● Records from a collection
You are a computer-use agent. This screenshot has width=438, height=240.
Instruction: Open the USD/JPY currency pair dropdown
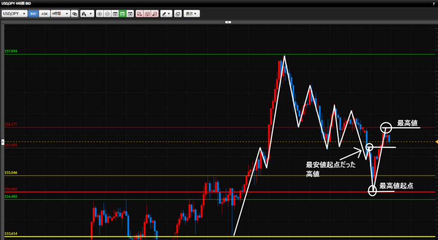tap(15, 14)
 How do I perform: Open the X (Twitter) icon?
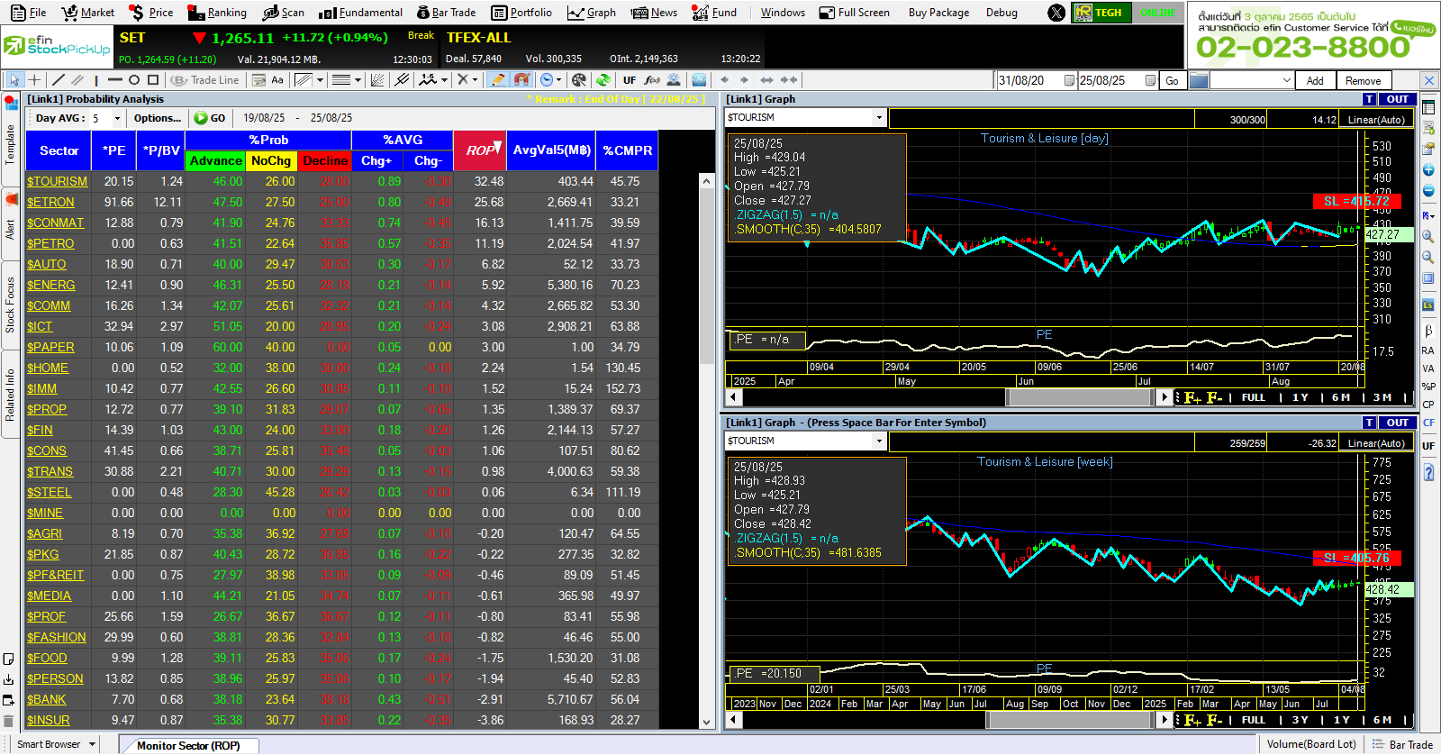coord(1056,13)
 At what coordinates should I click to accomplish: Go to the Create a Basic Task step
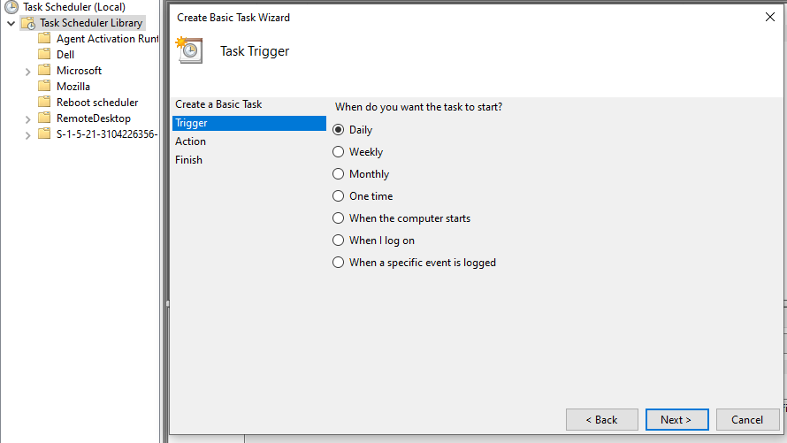coord(218,104)
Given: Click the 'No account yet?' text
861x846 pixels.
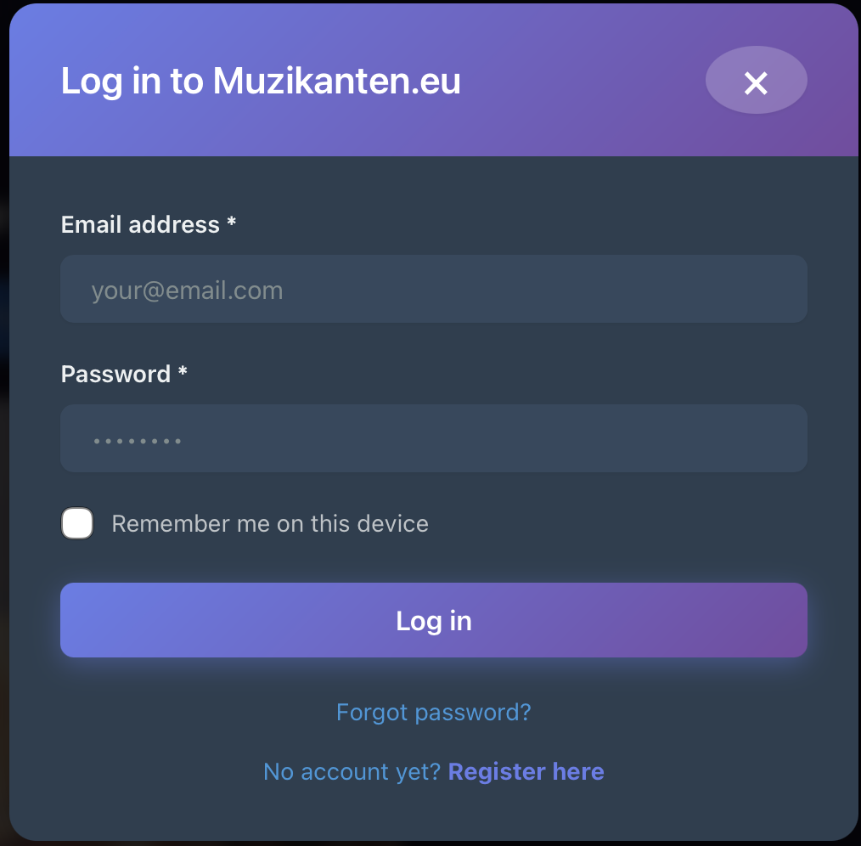Looking at the screenshot, I should 352,771.
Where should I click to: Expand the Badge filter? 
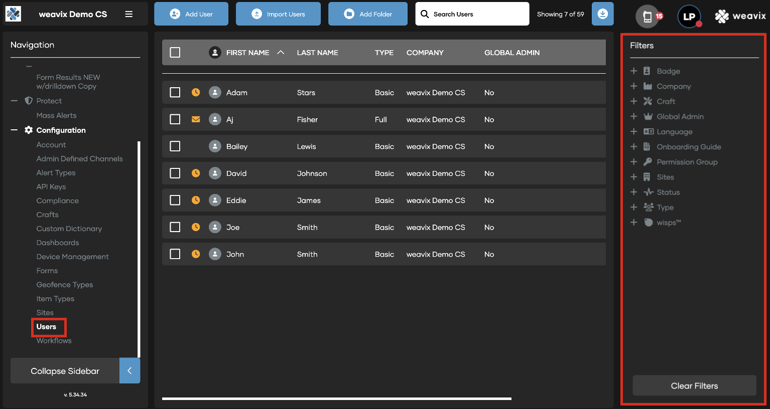click(x=633, y=71)
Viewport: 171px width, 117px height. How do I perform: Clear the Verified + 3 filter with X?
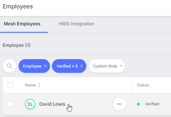[x=82, y=66]
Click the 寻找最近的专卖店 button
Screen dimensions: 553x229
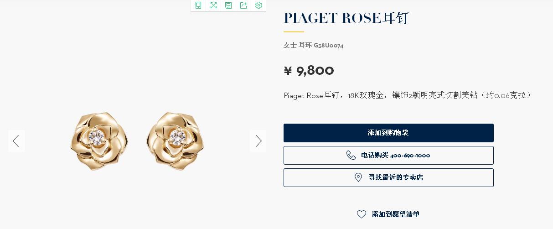pos(388,177)
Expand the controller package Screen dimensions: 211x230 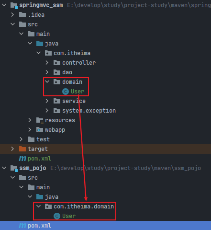[x=47, y=63]
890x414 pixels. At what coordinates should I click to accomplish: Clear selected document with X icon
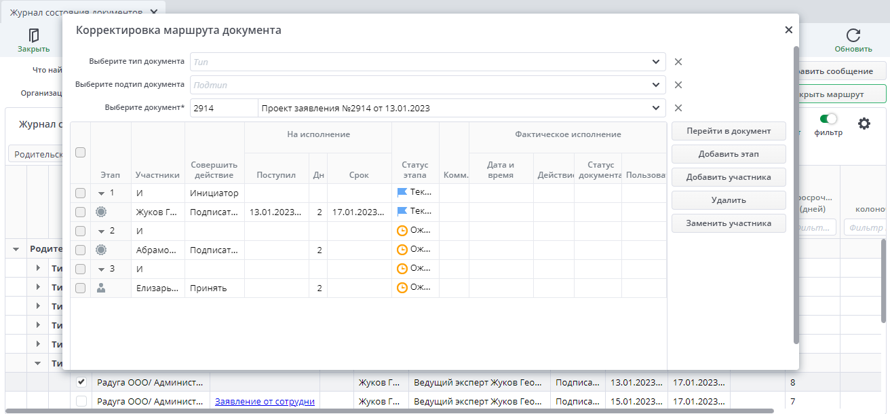(x=678, y=108)
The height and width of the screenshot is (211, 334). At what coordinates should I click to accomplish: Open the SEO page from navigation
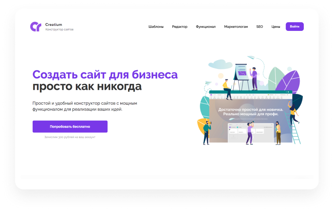(x=259, y=27)
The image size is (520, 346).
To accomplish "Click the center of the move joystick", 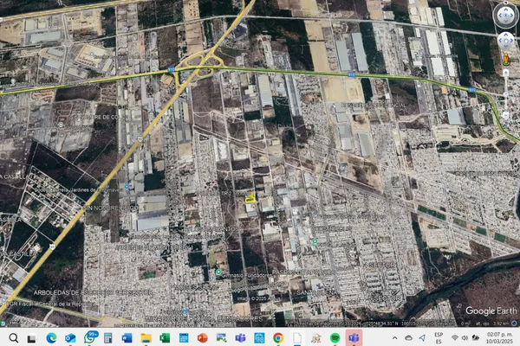I will click(505, 39).
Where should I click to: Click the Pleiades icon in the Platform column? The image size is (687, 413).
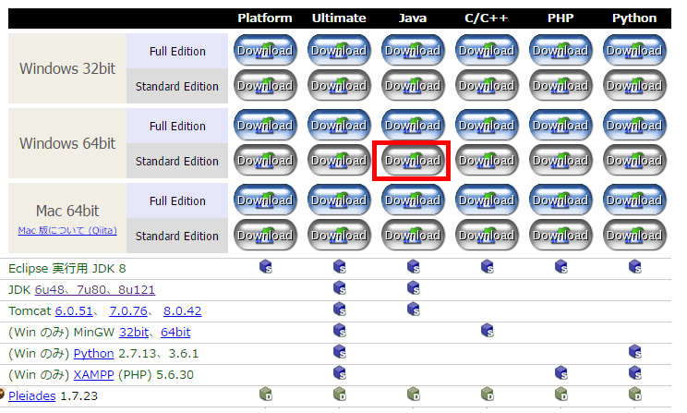[265, 395]
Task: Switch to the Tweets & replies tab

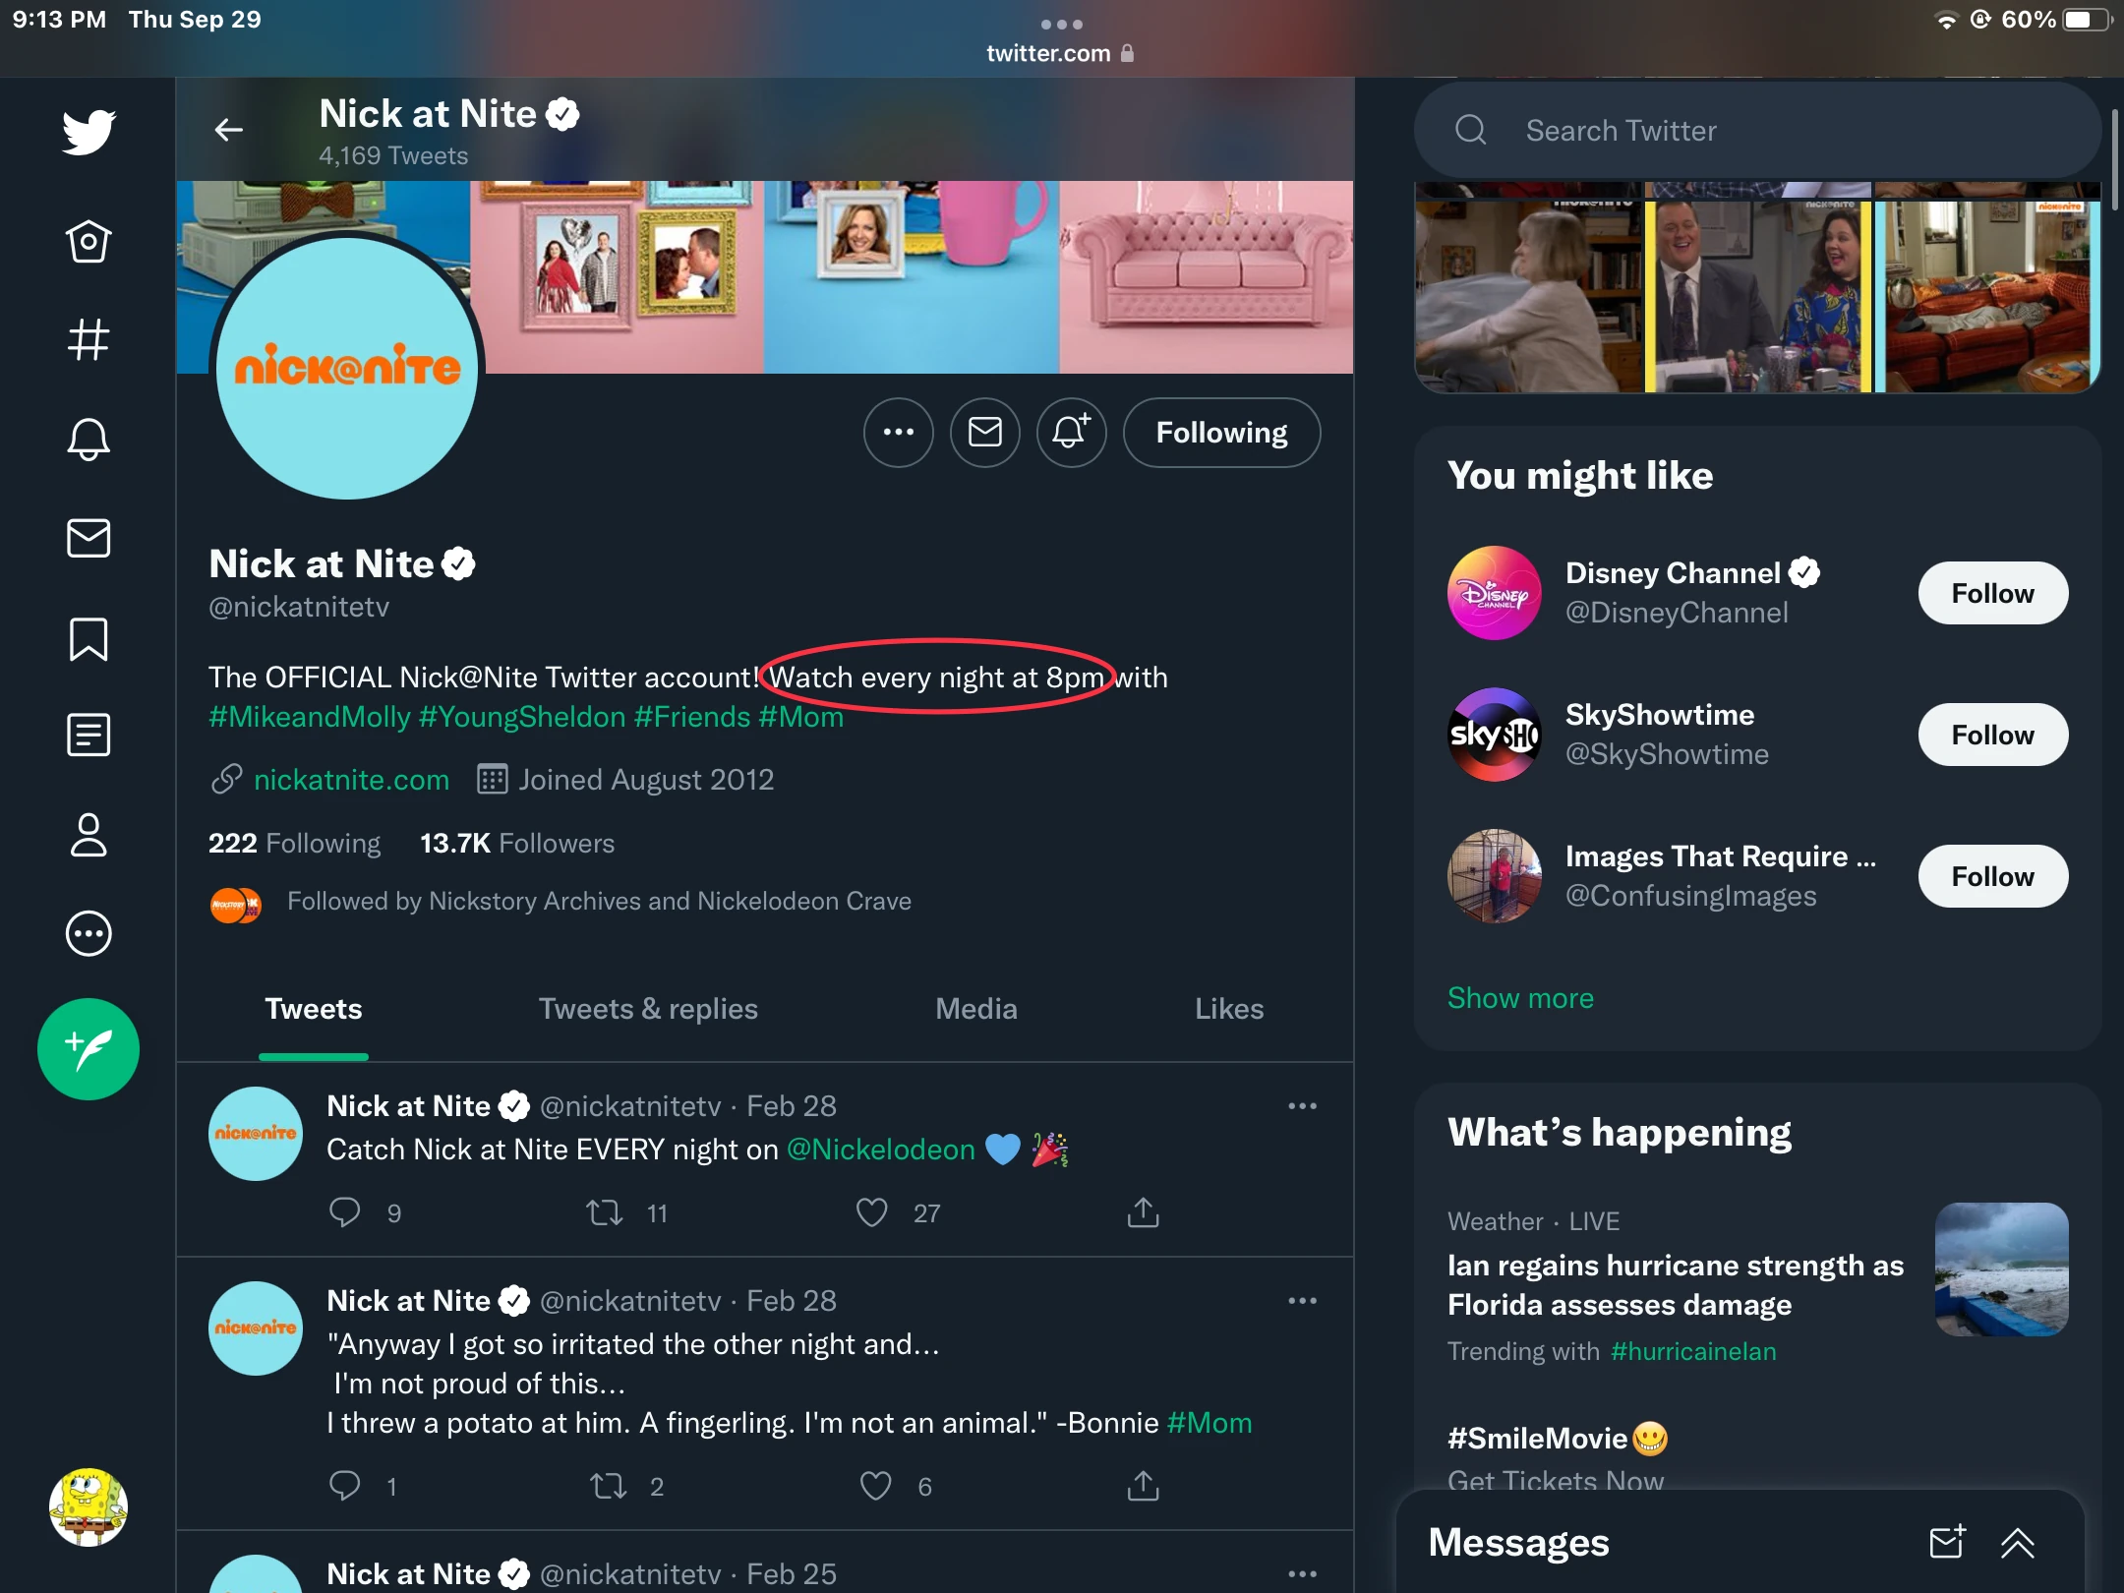Action: [648, 1009]
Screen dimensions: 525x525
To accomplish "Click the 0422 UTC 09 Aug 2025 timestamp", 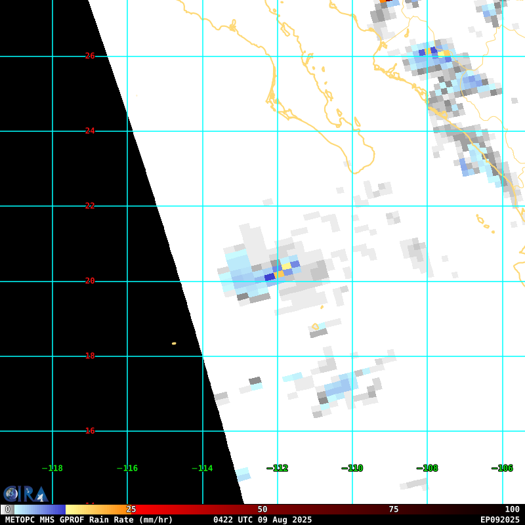I will coord(263,520).

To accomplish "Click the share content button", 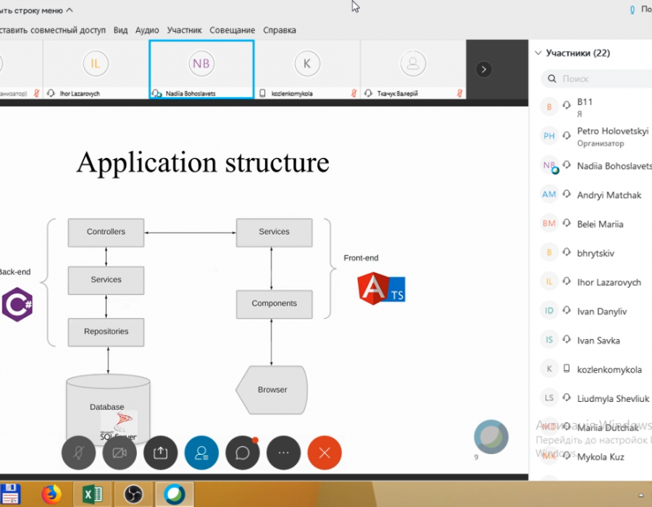I will pyautogui.click(x=161, y=453).
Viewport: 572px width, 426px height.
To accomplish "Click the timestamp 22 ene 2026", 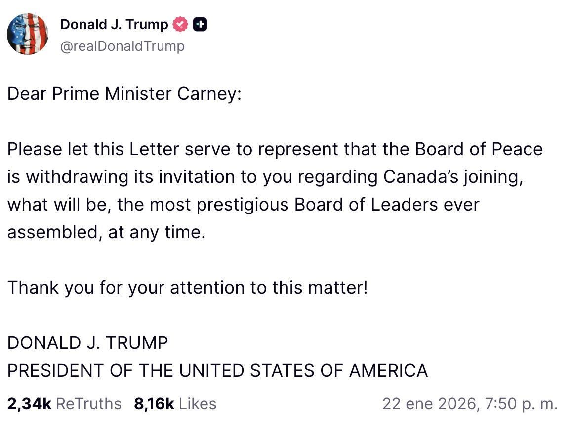I will pos(433,403).
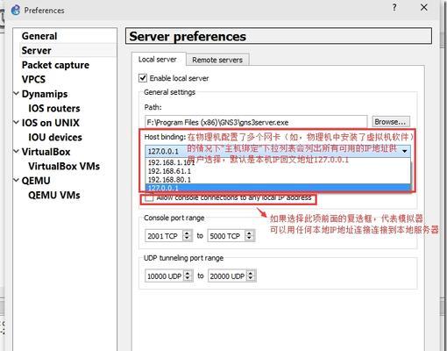Viewport: 447px width, 351px height.
Task: Collapse the VirtualBox tree section
Action: pos(17,151)
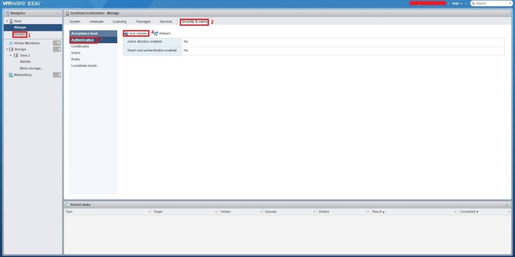Select the Services tab

click(x=166, y=22)
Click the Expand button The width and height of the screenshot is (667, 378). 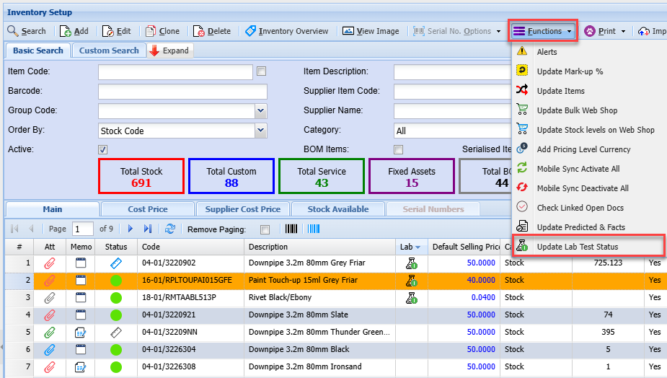coord(169,50)
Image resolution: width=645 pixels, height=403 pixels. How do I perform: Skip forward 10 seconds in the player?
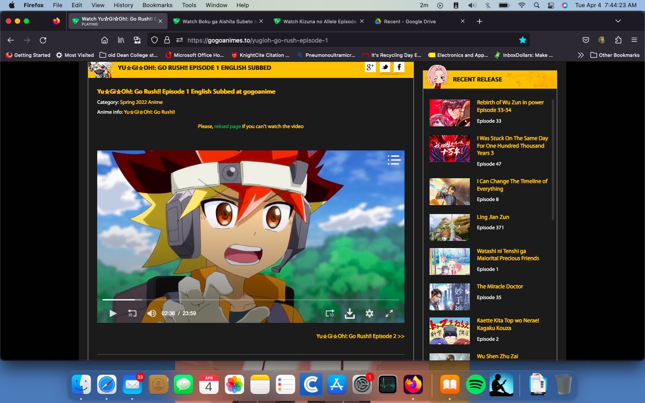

● Activity
Between and including the line with "Instruction: Open the" and the line with "Given: Click the 'No account yet?' text", repeat every line exactly as it appears above, with pictures left out.

● Output
Instruction: Open the USD/JPY currency pair dropdown
tap(15, 14)
 How do I perform: Open the X (Twitter) icon?
coord(1056,13)
 At what coordinates should I click to accomplish: Go to the Create a Basic Task step
coord(218,104)
Given: Click the 'No account yet?' text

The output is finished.